Tuesday, 27 November 2007

A hidden explanation of the universe

A universal truth can be discovered that, it seems, the physics establishment for understandable but self interested reasons does not want to know about or, if known or suspected, they don't want revealed. And yet the conclusion can only be that the knowledge this discovery uncovers is to the great benefit of people in general.

This truth is that a general theory can be developed only if enough natural and experimental evidence is examined together, and an appropriate hypothesis and methods are justified and devised, to describe enough details of a cause from its effects upon matter and energy in addition to the effects of the forces.

So although, first of all, the experimental findings of quantum physics needs to be considered, this theory cannot be sufficiently supported or developed just from any evidence found of matter or the energy it radiates in the world on the smallest scale.

But it is found that a hypothesis of a kind that is quite new to physics can be justified and constructed from the findings described by quantum mechanics as well as other small scale evidence. And only from this quantum hypothesis that represents details of a further cause that can only be described from its effects, is it possible to adequately support a general theory that can be applied to large scale observable evidence of where the cause acts in addition to the causes that have been called forces.

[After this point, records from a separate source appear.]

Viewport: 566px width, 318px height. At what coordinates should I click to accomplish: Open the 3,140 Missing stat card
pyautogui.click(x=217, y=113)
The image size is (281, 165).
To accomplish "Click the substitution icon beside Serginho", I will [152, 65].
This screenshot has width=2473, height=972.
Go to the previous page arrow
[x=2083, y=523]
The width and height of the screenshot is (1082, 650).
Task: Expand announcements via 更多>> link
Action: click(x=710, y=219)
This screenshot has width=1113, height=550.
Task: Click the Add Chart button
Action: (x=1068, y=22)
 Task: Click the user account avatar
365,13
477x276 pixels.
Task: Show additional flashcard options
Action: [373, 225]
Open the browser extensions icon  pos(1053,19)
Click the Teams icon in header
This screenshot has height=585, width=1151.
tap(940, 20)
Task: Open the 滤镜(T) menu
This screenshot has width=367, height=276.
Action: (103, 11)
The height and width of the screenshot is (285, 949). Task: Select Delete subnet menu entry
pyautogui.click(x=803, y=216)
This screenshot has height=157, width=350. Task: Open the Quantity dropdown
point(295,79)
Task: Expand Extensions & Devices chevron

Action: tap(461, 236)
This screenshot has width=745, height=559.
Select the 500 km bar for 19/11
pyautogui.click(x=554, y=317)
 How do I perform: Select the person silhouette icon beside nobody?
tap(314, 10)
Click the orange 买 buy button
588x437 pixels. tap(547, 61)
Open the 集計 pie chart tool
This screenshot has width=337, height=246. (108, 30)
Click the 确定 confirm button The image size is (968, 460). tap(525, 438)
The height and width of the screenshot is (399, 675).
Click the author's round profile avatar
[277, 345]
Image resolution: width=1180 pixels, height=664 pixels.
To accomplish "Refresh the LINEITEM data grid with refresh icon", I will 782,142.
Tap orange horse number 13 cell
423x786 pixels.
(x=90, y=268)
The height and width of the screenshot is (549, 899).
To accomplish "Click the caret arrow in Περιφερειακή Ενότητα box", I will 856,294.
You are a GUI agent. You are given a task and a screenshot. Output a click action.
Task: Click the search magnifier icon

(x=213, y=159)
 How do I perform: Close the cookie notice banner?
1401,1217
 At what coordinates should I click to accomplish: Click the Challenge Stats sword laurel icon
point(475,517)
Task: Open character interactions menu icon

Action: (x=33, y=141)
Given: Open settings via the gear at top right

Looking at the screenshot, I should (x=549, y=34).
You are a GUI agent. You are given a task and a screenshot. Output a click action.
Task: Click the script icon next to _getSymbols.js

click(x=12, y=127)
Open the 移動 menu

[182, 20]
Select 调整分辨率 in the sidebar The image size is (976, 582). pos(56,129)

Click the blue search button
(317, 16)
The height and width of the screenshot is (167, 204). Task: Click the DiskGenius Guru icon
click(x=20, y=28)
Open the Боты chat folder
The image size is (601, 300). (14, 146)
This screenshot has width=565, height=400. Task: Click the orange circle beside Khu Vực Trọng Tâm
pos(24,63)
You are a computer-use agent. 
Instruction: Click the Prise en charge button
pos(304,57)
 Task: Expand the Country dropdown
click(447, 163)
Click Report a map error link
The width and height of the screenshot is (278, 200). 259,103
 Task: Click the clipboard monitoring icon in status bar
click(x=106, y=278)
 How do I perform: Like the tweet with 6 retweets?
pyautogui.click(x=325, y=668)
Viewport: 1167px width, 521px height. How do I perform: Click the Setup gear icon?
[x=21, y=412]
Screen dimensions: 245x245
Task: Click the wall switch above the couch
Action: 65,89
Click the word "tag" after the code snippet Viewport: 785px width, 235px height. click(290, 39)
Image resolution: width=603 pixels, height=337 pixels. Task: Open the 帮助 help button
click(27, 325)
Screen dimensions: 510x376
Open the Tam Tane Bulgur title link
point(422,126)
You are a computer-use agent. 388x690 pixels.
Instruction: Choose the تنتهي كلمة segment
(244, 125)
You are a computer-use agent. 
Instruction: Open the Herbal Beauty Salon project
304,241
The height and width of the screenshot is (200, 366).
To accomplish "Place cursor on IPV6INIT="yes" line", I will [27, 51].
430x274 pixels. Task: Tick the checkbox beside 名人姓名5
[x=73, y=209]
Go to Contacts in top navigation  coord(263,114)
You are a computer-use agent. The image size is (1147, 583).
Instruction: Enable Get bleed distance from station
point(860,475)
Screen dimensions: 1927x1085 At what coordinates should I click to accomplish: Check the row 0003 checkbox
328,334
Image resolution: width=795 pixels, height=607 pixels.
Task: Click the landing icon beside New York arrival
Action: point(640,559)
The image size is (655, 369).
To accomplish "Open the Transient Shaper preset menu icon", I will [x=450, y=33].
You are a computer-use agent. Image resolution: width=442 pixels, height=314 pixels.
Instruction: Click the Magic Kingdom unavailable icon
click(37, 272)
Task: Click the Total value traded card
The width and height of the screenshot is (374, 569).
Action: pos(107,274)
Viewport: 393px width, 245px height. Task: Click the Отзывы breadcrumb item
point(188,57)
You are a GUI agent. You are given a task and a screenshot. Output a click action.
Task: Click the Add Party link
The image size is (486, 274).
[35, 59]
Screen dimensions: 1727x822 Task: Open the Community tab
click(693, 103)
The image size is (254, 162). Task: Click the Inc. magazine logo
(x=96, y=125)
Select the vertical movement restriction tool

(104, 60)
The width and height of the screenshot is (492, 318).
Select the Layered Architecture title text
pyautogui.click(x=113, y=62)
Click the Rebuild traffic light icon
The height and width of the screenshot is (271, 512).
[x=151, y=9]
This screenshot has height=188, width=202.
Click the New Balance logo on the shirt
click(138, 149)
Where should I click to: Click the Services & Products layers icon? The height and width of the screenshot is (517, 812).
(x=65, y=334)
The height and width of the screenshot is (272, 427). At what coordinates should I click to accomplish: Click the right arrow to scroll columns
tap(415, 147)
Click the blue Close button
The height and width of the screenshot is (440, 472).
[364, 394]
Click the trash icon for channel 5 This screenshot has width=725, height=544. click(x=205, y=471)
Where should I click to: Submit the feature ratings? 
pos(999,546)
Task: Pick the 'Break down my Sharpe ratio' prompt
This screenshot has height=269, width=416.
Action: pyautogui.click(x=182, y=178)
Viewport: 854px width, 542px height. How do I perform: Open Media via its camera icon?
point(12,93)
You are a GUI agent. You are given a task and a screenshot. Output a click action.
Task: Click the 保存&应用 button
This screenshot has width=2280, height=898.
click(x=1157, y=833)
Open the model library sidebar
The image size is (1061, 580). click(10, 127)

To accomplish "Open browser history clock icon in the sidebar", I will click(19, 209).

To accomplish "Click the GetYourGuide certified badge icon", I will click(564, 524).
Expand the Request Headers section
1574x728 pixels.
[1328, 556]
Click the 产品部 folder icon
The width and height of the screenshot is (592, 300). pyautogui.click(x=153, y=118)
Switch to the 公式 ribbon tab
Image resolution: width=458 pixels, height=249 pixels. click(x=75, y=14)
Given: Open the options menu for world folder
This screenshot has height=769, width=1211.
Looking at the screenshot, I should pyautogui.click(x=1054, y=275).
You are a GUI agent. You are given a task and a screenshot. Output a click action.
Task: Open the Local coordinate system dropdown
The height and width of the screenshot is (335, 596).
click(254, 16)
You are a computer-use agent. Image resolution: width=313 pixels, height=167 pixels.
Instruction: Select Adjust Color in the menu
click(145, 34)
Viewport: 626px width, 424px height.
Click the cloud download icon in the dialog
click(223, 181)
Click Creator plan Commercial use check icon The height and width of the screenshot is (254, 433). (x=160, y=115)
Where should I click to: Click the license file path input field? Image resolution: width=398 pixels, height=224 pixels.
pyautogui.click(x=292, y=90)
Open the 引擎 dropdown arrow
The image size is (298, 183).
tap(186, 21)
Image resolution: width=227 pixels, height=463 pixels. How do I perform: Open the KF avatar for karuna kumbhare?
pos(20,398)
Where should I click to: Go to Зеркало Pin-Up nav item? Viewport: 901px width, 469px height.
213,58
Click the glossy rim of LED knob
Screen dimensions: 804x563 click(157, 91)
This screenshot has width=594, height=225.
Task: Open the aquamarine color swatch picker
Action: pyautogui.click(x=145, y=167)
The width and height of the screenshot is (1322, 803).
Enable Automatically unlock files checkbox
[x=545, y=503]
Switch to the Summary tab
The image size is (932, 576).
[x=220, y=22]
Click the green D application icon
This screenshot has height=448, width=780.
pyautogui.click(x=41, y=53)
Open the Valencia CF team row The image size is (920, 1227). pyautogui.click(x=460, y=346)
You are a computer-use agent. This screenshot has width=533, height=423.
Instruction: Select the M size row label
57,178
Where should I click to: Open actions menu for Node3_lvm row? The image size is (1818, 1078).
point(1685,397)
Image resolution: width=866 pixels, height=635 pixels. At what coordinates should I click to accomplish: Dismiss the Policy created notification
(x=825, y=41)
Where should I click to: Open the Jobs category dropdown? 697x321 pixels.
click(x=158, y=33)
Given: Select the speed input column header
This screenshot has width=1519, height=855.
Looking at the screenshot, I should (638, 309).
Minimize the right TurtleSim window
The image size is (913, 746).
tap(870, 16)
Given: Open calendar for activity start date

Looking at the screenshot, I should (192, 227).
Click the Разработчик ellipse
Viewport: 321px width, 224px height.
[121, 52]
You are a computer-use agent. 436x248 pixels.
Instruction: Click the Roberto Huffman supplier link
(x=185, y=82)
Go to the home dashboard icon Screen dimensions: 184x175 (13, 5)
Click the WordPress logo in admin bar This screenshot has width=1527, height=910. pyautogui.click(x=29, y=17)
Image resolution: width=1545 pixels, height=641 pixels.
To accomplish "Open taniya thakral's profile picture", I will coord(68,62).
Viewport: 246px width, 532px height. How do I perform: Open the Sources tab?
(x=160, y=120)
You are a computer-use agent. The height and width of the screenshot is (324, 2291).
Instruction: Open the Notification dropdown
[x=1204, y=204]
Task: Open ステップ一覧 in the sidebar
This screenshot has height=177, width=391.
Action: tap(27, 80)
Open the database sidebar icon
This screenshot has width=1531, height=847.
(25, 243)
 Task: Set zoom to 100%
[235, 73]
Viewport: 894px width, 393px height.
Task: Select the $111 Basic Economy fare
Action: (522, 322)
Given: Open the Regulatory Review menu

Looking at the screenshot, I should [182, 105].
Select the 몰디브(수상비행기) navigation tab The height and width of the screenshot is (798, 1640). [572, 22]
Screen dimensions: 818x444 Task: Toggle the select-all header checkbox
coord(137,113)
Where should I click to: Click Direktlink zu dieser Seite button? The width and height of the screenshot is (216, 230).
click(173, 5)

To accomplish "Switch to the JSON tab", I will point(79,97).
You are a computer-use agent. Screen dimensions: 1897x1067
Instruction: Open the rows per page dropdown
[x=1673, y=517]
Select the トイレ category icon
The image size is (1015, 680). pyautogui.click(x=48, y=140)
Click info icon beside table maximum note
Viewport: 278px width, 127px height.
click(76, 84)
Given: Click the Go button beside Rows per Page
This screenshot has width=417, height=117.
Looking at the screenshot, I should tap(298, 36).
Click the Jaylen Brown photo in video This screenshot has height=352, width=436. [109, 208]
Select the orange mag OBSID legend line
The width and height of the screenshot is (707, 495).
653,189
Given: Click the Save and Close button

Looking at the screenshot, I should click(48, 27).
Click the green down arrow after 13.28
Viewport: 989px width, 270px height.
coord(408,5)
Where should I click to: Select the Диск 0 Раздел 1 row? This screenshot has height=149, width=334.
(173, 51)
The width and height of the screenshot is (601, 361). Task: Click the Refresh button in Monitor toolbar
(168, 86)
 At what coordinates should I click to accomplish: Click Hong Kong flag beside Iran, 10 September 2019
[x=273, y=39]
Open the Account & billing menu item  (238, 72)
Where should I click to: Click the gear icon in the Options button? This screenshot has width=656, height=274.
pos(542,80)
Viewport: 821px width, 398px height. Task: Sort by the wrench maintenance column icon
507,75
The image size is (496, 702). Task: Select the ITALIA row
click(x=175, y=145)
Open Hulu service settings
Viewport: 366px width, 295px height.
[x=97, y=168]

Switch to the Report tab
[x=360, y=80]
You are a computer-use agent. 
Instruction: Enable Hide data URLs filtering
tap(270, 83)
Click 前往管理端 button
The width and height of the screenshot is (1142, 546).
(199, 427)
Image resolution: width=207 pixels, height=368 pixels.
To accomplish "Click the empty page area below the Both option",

These causes include the fundamental interactions called gravity, electromagnetism and the nuclear weak and strong forces. So that the effects of this cause on the small scale are the quantum behaviour called wave, spin and entanglement and, in general, the persistence of the form and organisation of atoms and molecules despite the action of all the forces.

Thus, by acting constantly so as to produce the wave, spin and entanglement of the subatomic components of matter, atoms and molecules can remain in theirr organised forms and so resist the forces acting within and upon them, even though from the results of experiments matter has been found to consist almost all of the space between its subatomic component parts.